No centro de sua produção estava uma questão fundamental: afinal, o que é o Direito? E, principalmente, poderia o Direito ser compreendido apenas como um sistema de normas positivas, separado de valores como justiça, legitimidade e humanismo? Arnaldo era crítico do positivismo jurídico e especialmente da teoria pura de Hans Kelsen. Defendia uma perspectiva jusnaturalista e sustentava que o fenômeno jurídico não poderia ser reduzido à força ou à estrutura formal da norma.
Essa preocupação atravessou sua obra. Em “Direito e Força: uma visão pluridimensional da coação jurídica”, discutiu a relação entre Direito, coerção, liberdade e humanismo. Em “Direito, Humanismo e Democracia”, aprofundou a reflexão sobre as insuficiências do Direito e a relação entre justiça, legitimidade e valores. Sua produção acadêmica também incluiu numerosos artigos em revistas especializadas e verbetes na Enciclopédia Saraiva do Direito, projetando seu pensamento para além do Ceará.
Outra contribuição importante foi sua atuação na consolidação da Epistemologia Jurídica. Arnaldo ajudou a introduzir a disciplina na estrutura acadêmica dos cursos de mestrado e doutorado, inicialmente na Unifor e posteriormente na UFC. A iniciativa ampliou o espaço para discutir não apenas o conteúdo das normas, mas a própria maneira como o conhecimento jurídico é produzido, fundamentado e legitimado.
Sua importância para o Direito cearense está justamente na combinação entre sala de aula, pesquisa, produção intelectual e formação de novos juristas.
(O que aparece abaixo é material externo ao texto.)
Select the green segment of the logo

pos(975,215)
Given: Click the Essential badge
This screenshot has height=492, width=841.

Na UFC, formou gerações. Na Unifor, contribuiu para fortalecer a pós-graduação. Na ESMEC, aproximou sua reflexão da formação de magistrados. E na Academia Cearense da Língua Portuguesa, da qual foi presidente, também deixou sua marca. Seu pensamento ultrapassou as fronteiras do Estado e passou a integrar o debate jurídico nacional.
Entre seus pares, era reconhecido pela erudição, pela independência intelectual e pela extraordinária capacidade de argumentação. Era estudioso e exigente consigo e com os outros. Não compactuava com a mediocridade e não fazia da academia um espaço de mera repetição. Seu método era o confronto de ideias. Sua ferramenta, o conhecimento. Seu objetivo, fazer pensar.
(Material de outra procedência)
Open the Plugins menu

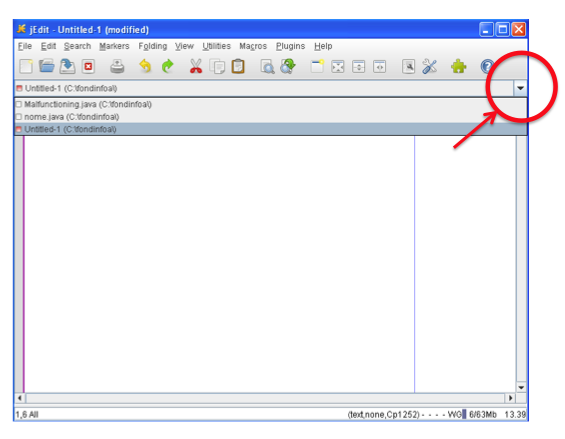pyautogui.click(x=290, y=46)
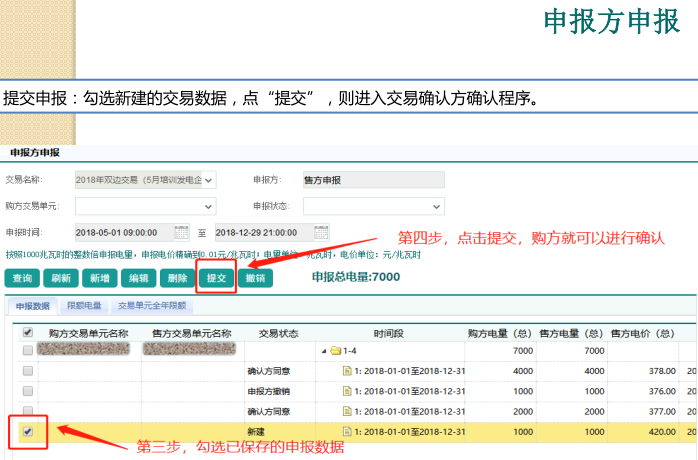Open start date calendar picker icon
Image resolution: width=698 pixels, height=460 pixels.
click(x=181, y=232)
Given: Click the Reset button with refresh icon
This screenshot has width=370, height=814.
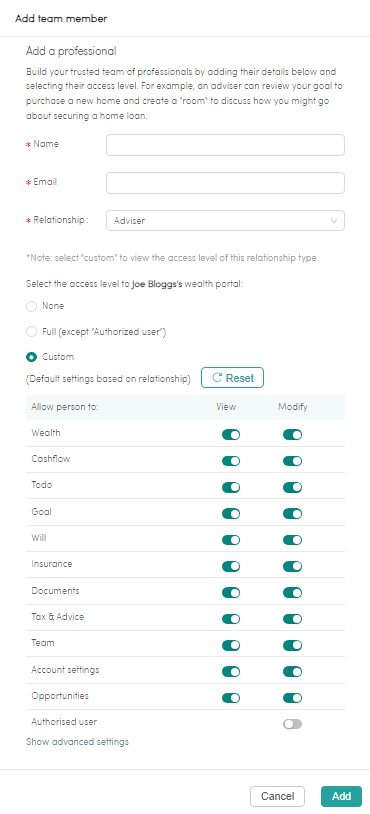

Qual é, afinal, o grande legado de Arnaldo Vasconcelos? Está nos livros que continuam sendo consultados, nos conceitos que permanecem em debate e, sobretudo, nos alunos que se tornaram professores, magistrados, advogados, pesquisadores e escritores. Mas existe um legado ainda maior: a defesa de que o Direito não pode perder sua dimensão humana. Para Arnaldo, uma norma não deveria ser analisada apenas por sua existência formal. Justiça, legitimidade, liberdade e humanismo também precisavam estar presentes na reflexão jurídica.
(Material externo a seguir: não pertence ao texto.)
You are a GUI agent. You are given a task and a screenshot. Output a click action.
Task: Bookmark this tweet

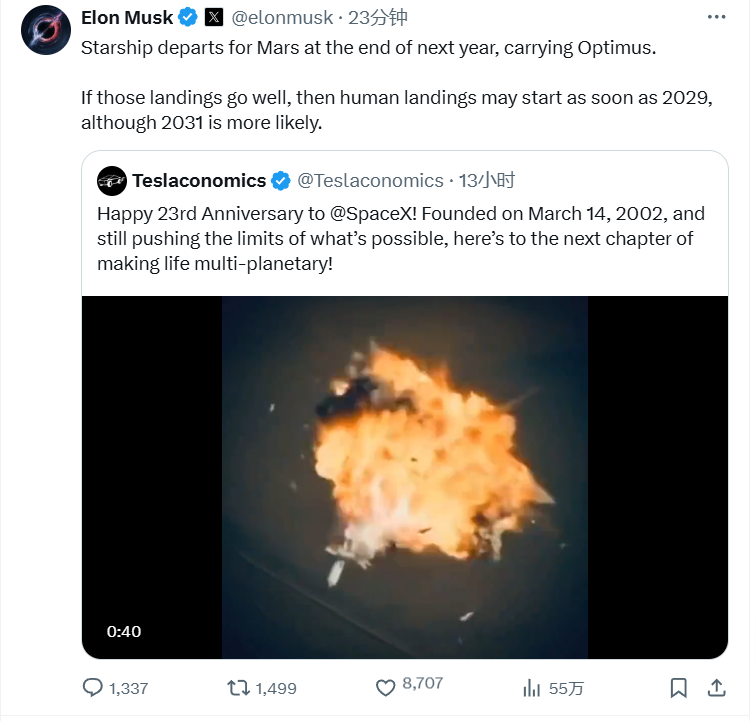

Por isso, homenagear Arnaldo Vasconcelos na série “Gigantes do Direito do Passado e do Presente” é reconhecer um daqueles personagens cuja obra não termina com a morte. Ele permanece nos livros, nas universidades, nos debates jurídicos e na memória de seus alunos. Arnaldo ensinou que o verdadeiro jurista não é aquele que simplesmente conhece a lei, mas aquele que compreende o Direito como fenômeno humano, histórico, filosófico e social. Sua maior obra, talvez, não tenha sido apenas aquilo que escreveu, mas aquilo que fez outros pensarem. Um mestre que ensinou que o Direito não deve ser apenas repetido. Deve ser pensado, questionado, interpretado e, quando necessário, reinventado.